Santiago, mayo de 2026.- Chile se ha consolidado como un líder en la industria del litio, aprovechando sus vastas reservas localizadas en salares de la región norte del país. Este mineral, esencial para la producción de baterías y la transición hacia energías más limpias, tiene un potencial significativo para impulsar la economía chilena. Sin embargo, la explotación de litio no está exenta de controversias, especialmente por los impactos ambientales que puede causar. La preocupación radica principalmente en que la extracción masiva de salmuera a través de procesos tradicionales podría alterar el delicado equilibrio de estos ecosistemas, que son vitales no solo para la biodiversidad local, sino también para las comunidades que dependen de ellos. Juan Pablo Salvo, gerente de Medio Ambiente de GHD en Chile, enfatiza la necesidad de un enfoque equilibrado entre desarrollo económico y protección ecológica.

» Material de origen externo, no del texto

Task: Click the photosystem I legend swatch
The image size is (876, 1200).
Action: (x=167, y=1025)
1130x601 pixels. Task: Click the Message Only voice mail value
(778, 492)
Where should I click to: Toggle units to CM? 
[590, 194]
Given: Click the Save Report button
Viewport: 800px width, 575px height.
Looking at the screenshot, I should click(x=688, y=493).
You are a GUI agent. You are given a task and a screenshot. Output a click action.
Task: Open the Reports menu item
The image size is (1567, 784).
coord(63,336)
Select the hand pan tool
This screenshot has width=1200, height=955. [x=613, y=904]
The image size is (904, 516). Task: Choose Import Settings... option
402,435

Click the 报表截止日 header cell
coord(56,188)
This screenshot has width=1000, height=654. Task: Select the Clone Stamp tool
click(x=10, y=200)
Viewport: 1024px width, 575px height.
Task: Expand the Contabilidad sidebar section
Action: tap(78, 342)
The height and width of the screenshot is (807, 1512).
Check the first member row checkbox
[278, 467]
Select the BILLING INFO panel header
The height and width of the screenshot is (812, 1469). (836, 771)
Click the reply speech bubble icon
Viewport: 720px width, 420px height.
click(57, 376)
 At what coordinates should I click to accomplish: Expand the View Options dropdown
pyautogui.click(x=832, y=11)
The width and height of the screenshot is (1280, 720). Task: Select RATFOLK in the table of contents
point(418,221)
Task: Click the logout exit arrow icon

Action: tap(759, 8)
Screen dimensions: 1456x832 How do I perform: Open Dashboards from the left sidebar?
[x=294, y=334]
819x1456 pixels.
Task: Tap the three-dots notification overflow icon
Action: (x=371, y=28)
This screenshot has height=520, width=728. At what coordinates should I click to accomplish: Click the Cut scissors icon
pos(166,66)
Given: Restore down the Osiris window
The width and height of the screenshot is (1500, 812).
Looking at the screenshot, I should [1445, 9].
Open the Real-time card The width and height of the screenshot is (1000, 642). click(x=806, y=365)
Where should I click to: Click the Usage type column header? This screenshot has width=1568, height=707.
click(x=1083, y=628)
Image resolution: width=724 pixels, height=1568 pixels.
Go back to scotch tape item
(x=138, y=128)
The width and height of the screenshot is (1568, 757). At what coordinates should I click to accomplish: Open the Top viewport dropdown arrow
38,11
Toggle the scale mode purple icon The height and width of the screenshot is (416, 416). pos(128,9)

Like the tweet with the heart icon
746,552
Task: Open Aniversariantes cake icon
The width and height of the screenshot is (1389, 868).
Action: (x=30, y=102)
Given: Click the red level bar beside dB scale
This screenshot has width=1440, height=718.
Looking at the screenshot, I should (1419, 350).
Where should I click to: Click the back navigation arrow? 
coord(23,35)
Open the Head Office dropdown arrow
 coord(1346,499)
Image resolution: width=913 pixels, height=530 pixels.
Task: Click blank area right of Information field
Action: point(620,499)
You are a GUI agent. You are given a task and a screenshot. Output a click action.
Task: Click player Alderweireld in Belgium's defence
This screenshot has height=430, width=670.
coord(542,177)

En el centro del debate se encuentra la gestión de los recursos hídricos. El método tradicional de extracción de litio implica la evaporación solar de grandes volúmenes de salmuera, un proceso que puede tardar hasta un año y que requiere de extensas áreas de terreno. Esta técnica no solo consume grandes cantidades de agua, sino que también puede llevar a la sobreexplotación de los acuíferos subterráneos, lo que desencadena graves consecuencias para las comunidades locales y los ecosistemas circundantes. De acuerdo con Salvo, el verdadero reto radica en no solo extraer litio, sino en determinar la manera más responsable y sostenible de hacerlo, en virtud de los compromisos ambientales que Chile ha asumido.
Con la mirada puesta en la innovación, Chile está comenzando a implementar tecnologías de Extracción Directa de Litio (DLE), especialmente inspiradas en las prácticas de países como Australia y Canadá. Este método, que se encuentra en distintas fases de evaluación y desarrollo en el país, promete reducir de manera significativa la huella ambiental de las operaciones de litio. Mediante la utilización de técnicas como resinas absorbentes y procesos electroquímicos, el DLE permite extraer litio de la salmuera sin la necesidad de grandes estanques de evaporación, lo que contribuye a preservar los recursos hídricos y el equilibrio ecológico de los salares.
La implementación de DLE no solo implica ventajas ambientales, sino también mejoras en la eficiencia del proceso de producción. Salvo señala que, a diferencia del método tradicional, el DLE puede acelerar los tiempos de producción de litio de meses a días, garantizando, además, mayores tasas de recuperación del mineral. Este avance se ha vuelto crítico mientras el mundo se adentra en la era de la electrificación, donde la demanda de litio sigue en aumento. Por lo tanto, el desafío para Chile es transformarse en un referente, no solo en términos de producción, sino también en el establecimiento de estándares medioambientales y tecnológicos que sean un modelo para otros países en la industria.
GHD, con más de 25 años de experiencia en Chile, se posiciona como un actor clave en este proceso, guiando a las empresas del sector en la obtención de los múltiples permisos necesarios y asegurando que se realicen evaluaciones ambientales rigurosas. La firma ha fortalecido su compromiso con la sostenibilidad, trabajando en la exploración de salares de litio y en la implementación de planes de monitoreo que se alineen con las tendencias de responsabilidad ambiental. Con más de 12.000 profesionales alrededor del mundo, GHD está bien equipada para apoyar a Chile en su camino hacia una explotación de litio que no solo sea productiva, sino también respetuosa del delicado entorno que alberga sus recursos.